• [Exercise prompt] Reproduce, exactly and in full, only the lines below from the one containing "Click the external" through the one containing "This screenshot has height=820, width=1456.".

• [Records shown]
....................

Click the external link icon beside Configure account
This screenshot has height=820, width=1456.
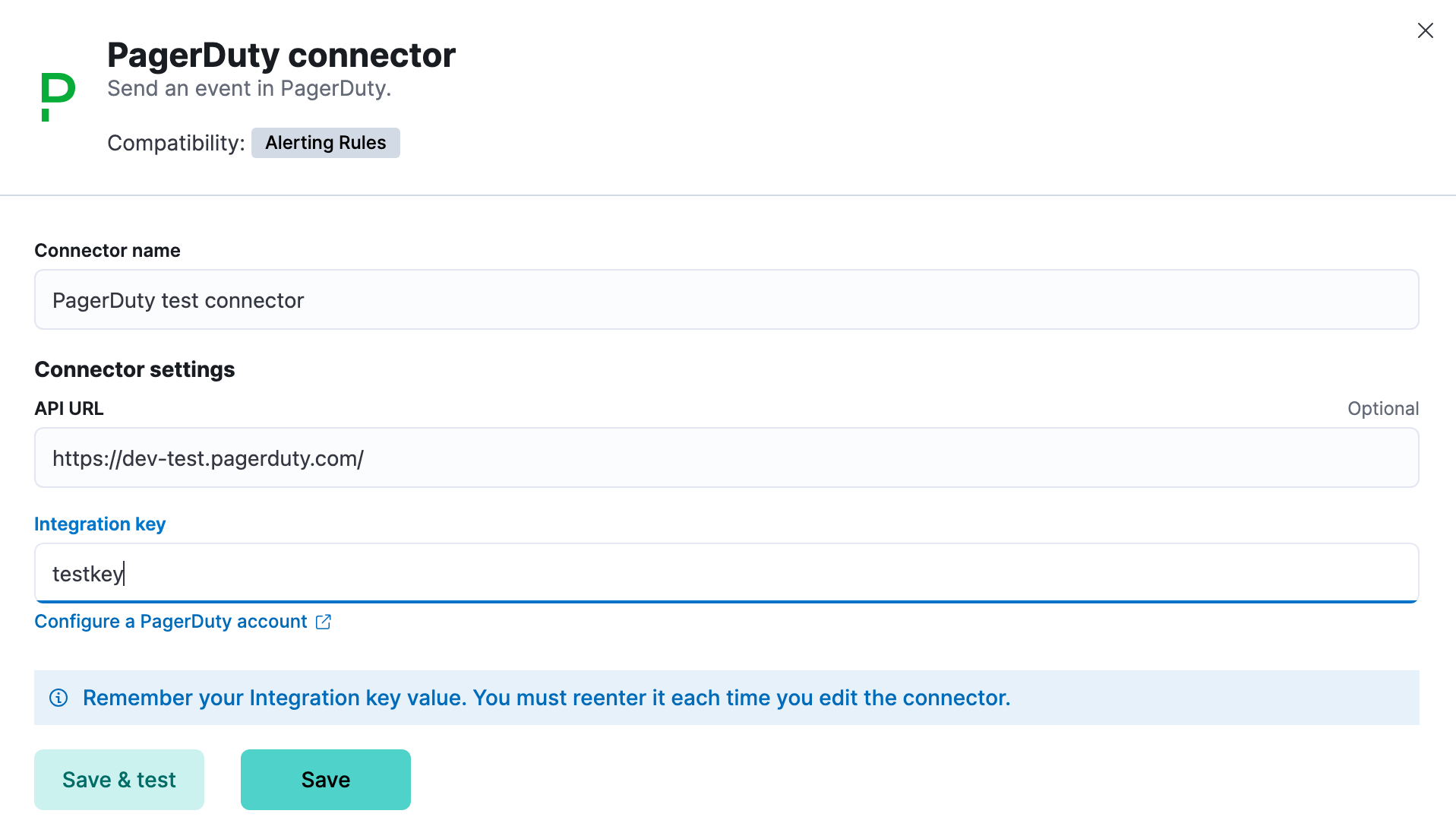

....................

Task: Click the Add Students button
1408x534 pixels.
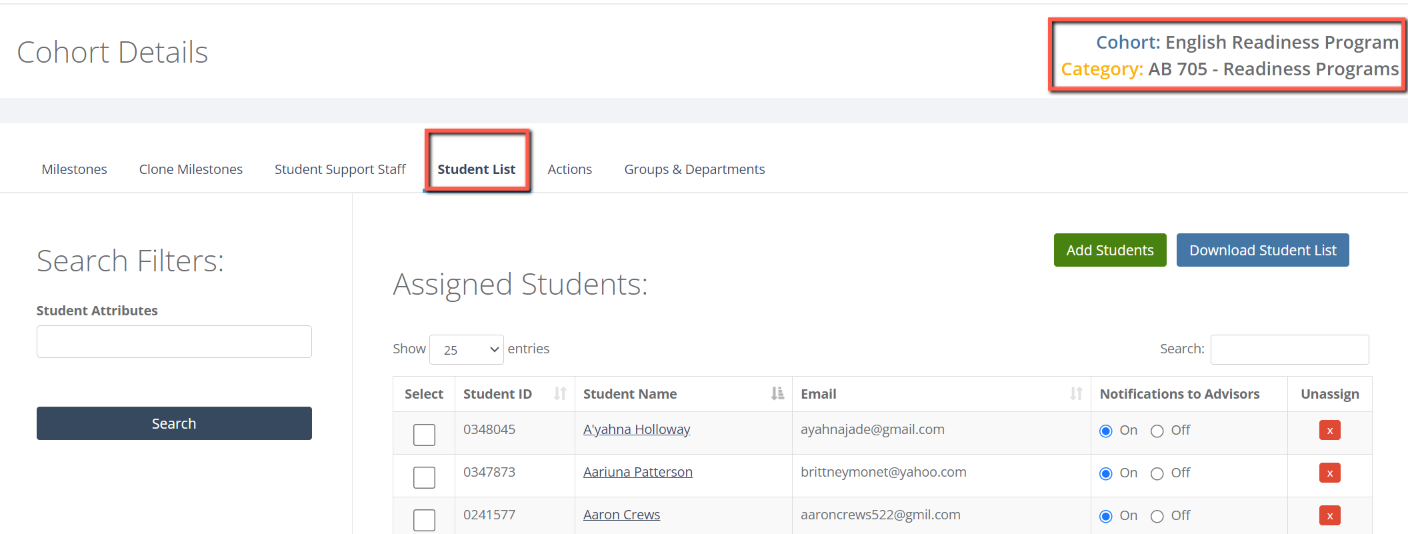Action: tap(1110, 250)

....................

• [Solution to this task]
Click the external link icon beside Configure account
This screenshot has height=820, width=1456.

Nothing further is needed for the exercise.